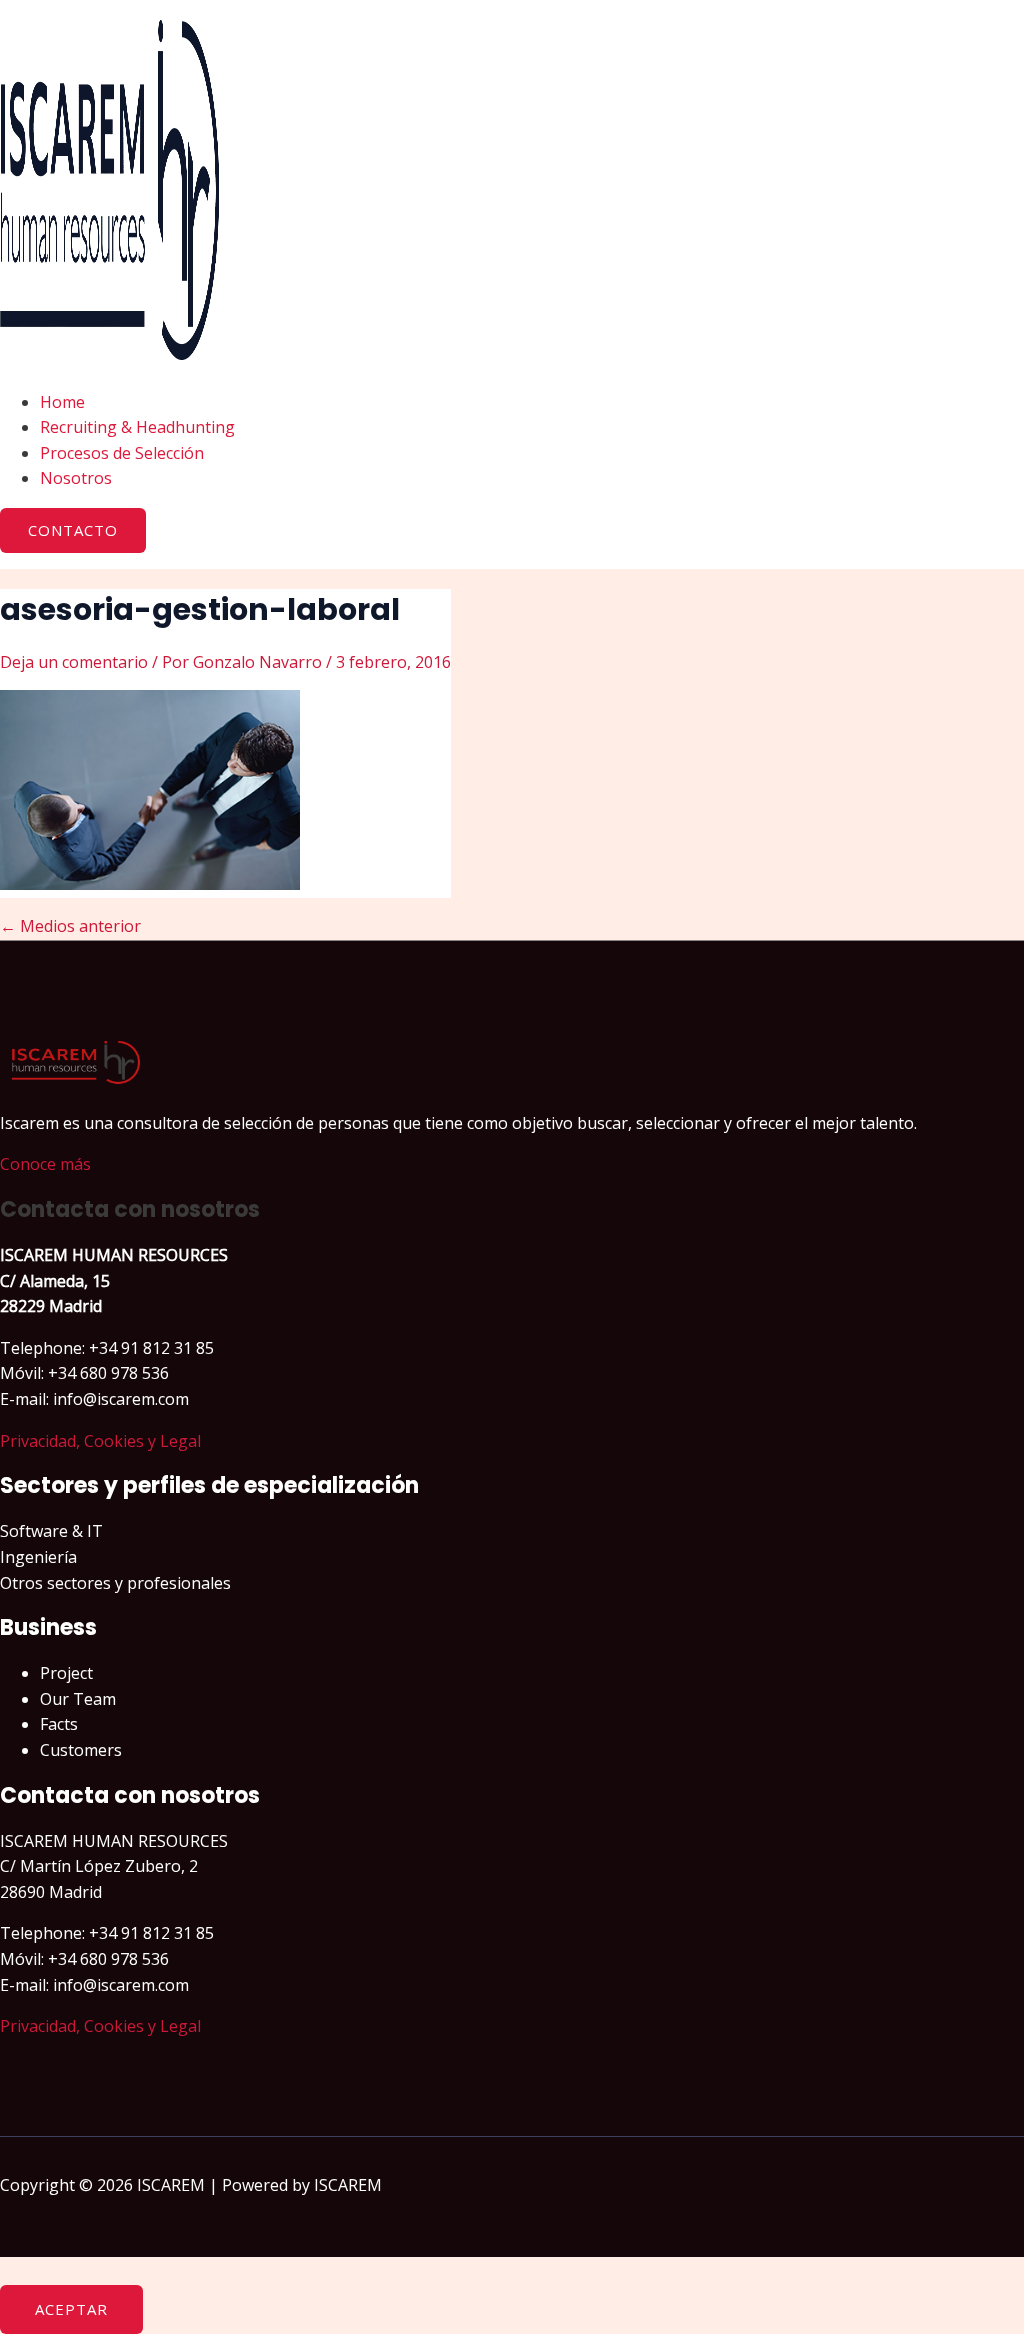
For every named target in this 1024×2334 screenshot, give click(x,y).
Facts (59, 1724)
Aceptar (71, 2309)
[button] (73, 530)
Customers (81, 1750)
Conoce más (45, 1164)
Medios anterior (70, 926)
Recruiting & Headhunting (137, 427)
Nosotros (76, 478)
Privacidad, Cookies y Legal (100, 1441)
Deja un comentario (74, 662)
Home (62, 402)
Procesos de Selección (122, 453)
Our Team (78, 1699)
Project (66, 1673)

_EXERCISE_
Reproduce the entries above exactly. Do not include the images.

_EXERCISE RESULT_
For every named target in this 1024×2334 screenshot, give click(x,y).
Facts (59, 1724)
Aceptar (71, 2309)
[button] (73, 530)
Customers (81, 1750)
Conoce más (45, 1164)
Medios anterior (70, 926)
Recruiting & Headhunting (137, 427)
Nosotros (76, 478)
Privacidad, Cookies y Legal (100, 1441)
Deja un comentario (74, 662)
Home (62, 402)
Procesos de Selección (122, 453)
Our Team (78, 1699)
Project (66, 1673)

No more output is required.